Antonio Alfano (born November 10, 2000) is an American-Canadian professional football defensive tackle.

==Early life==
Alfano was born on November 10, 2000, in Livingston, New Jersey. Raised in Rahway, New Jersey, Alfano attended the local public schools through eighth grade before enrolling at Bergen Catholic High School. He transferred to Rahway High School in his hometown, before moving from Rahway to the Avenel section of Woodbridge Township, New Jersey, and transferring to Colonia High School in New Jersey. As a senior, Alfano was a 5-star recruit and the fifth-ranked overall player in the class of 2019, and was named to the All-American team by MaxPreps. He received scholarship offers from Alabama, Notre Dame, Florida State, Florida, LSU, USC, Miami, Ohio State, Penn State, Rutgers and others.

==College career==
As a freshman at Alabama, Alfano was absent from class and practices in September for unspecified reasons, though his father tweeted that his son's absence may have stemmed from Alfano's grandmother, who had been in ill health at the time. Alfano entered the NCAA transfer portal on September 13, 2019, and Colorado Buffaloes head coach (and former Alabama Crimson Tide defensive backs coach) Mel Tucker announced that Alfano transferred to Colorado on November 4, 2019. Alabama head coach Nick Saban addressed the player's time with the team by saying he "basically quit." He saw no playing time with the Crimson Tide.

Buffaloes head coach Mel Tucker had previously recruited Alfano to Georgia, where Tucker was the defensive coordinator at the time. One month after Alfano officially enrolled at Colorado, Tucker left to be the head coach at Michigan State University, while Alfano's position coach at Colorado, Jimmy Brumbaugh, also left the same week to take a coaching job at the University of Tennessee. On May 29, 2020, it was reported that Alfano left both Colorado and its football team. On August 19, 2020, Alfano was reinstated to the team.

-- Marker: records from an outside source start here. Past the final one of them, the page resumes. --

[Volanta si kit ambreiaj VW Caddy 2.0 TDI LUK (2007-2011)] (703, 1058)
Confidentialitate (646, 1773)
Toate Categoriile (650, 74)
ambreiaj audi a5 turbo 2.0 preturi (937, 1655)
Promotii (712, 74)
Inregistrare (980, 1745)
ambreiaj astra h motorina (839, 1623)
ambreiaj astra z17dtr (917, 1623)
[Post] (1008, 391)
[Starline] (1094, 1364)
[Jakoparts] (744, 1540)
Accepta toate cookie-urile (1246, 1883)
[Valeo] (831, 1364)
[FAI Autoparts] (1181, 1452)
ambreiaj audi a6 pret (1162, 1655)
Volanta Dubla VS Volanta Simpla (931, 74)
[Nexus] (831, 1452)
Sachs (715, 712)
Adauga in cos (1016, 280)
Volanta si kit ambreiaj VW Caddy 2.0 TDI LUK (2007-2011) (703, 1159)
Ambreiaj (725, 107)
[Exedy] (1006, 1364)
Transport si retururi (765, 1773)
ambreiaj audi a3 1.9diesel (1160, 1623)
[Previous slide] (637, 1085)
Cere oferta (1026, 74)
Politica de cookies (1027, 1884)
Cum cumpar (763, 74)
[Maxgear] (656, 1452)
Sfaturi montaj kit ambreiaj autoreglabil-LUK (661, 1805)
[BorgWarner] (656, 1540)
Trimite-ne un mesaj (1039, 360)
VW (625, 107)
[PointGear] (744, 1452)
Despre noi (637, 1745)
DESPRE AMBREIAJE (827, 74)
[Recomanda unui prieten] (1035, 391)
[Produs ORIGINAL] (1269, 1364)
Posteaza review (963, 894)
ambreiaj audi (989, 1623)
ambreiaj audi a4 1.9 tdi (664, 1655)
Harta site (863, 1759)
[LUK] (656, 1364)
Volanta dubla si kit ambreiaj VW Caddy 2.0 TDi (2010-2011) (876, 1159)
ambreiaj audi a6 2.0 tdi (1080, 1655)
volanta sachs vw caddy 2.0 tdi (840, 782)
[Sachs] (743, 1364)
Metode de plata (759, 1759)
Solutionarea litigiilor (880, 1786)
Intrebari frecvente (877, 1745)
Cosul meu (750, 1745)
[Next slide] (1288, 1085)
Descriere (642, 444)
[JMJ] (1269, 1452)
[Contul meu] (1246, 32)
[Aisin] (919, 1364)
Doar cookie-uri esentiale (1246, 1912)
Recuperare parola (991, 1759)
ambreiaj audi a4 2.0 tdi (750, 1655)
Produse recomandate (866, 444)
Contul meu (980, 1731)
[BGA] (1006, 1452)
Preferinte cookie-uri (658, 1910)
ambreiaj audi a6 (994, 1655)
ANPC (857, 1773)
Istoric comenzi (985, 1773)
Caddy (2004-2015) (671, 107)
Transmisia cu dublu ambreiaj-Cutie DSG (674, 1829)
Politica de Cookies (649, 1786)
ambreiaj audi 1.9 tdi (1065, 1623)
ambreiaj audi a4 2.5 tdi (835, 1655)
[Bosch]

Without playing a game at Colorado, Alfano transferred to Independence Community College, but never saw game action there, either. After a year out of football, he joined Lackawanna College in Pennsylvania, playing in five games with 14 tackles (eight for loss), four sacks, one pass knockdown and one forced fumble.

==Professional career==
The Edmonton Elks drafted Alfano in the 2024 CFL supplemental draft. He obtained Canadian citizenship via his mother who is from Toronto but was not able to formally acquire it in time to be eligible for the 2024 CFL draft.